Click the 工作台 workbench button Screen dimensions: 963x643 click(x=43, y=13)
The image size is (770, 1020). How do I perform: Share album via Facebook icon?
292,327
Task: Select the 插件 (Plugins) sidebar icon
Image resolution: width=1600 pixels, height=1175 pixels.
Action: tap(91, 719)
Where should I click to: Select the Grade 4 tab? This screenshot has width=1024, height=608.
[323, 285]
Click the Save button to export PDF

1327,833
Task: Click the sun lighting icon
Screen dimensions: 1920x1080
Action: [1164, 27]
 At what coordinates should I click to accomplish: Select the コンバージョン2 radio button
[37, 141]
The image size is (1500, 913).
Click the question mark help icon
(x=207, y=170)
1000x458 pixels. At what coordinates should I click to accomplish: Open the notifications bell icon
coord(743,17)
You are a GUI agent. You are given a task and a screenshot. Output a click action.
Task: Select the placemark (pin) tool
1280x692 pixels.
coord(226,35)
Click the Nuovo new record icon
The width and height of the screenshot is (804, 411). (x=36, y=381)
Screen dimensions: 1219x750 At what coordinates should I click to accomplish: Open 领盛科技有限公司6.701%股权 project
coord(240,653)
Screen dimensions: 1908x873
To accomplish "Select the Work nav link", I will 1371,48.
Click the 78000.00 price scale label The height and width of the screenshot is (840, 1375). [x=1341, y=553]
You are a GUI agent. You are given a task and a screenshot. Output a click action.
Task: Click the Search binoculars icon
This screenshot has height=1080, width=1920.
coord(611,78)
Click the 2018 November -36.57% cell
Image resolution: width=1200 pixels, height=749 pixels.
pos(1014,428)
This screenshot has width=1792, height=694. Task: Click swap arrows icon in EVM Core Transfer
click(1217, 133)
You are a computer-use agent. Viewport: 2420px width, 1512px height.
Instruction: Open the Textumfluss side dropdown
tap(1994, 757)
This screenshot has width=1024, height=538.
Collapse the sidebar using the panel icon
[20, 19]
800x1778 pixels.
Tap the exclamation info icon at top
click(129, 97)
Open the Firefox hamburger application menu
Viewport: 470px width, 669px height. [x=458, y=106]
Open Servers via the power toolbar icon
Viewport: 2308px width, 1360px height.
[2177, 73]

◆ 주어진 요청:
위 행들의 첫 행부터 "coord(611,78)" 문구가 포함된 행까지, 그 행을 포함하여 그대로 다시 출력하세요.

◆ 완료된 실습:
Click the 工作台 workbench button Screen dimensions: 963x643 click(x=43, y=13)
The image size is (770, 1020). How do I perform: Share album via Facebook icon?
292,327
Task: Select the 插件 (Plugins) sidebar icon
Image resolution: width=1600 pixels, height=1175 pixels.
Action: tap(91, 719)
Where should I click to: Select the Grade 4 tab? This screenshot has width=1024, height=608.
[323, 285]
Click the Save button to export PDF

1327,833
Task: Click the sun lighting icon
Screen dimensions: 1920x1080
Action: [1164, 27]
 At what coordinates should I click to accomplish: Select the コンバージョン2 radio button
[37, 141]
The image size is (1500, 913).
Click the question mark help icon
(x=207, y=170)
1000x458 pixels. At what coordinates should I click to accomplish: Open the notifications bell icon
coord(743,17)
You are a GUI agent. You are given a task and a screenshot. Output a click action.
Task: Select the placemark (pin) tool
1280x692 pixels.
coord(226,35)
Click the Nuovo new record icon
The width and height of the screenshot is (804, 411). (x=36, y=381)
Screen dimensions: 1219x750 At what coordinates should I click to accomplish: Open 领盛科技有限公司6.701%股权 project
coord(240,653)
Screen dimensions: 1908x873
To accomplish "Select the Work nav link", I will 1371,48.
Click the 78000.00 price scale label The height and width of the screenshot is (840, 1375). [x=1341, y=553]
You are a GUI agent. You are given a task and a screenshot. Output a click action.
Task: Click the Search binoculars icon
This screenshot has height=1080, width=1920.
coord(611,78)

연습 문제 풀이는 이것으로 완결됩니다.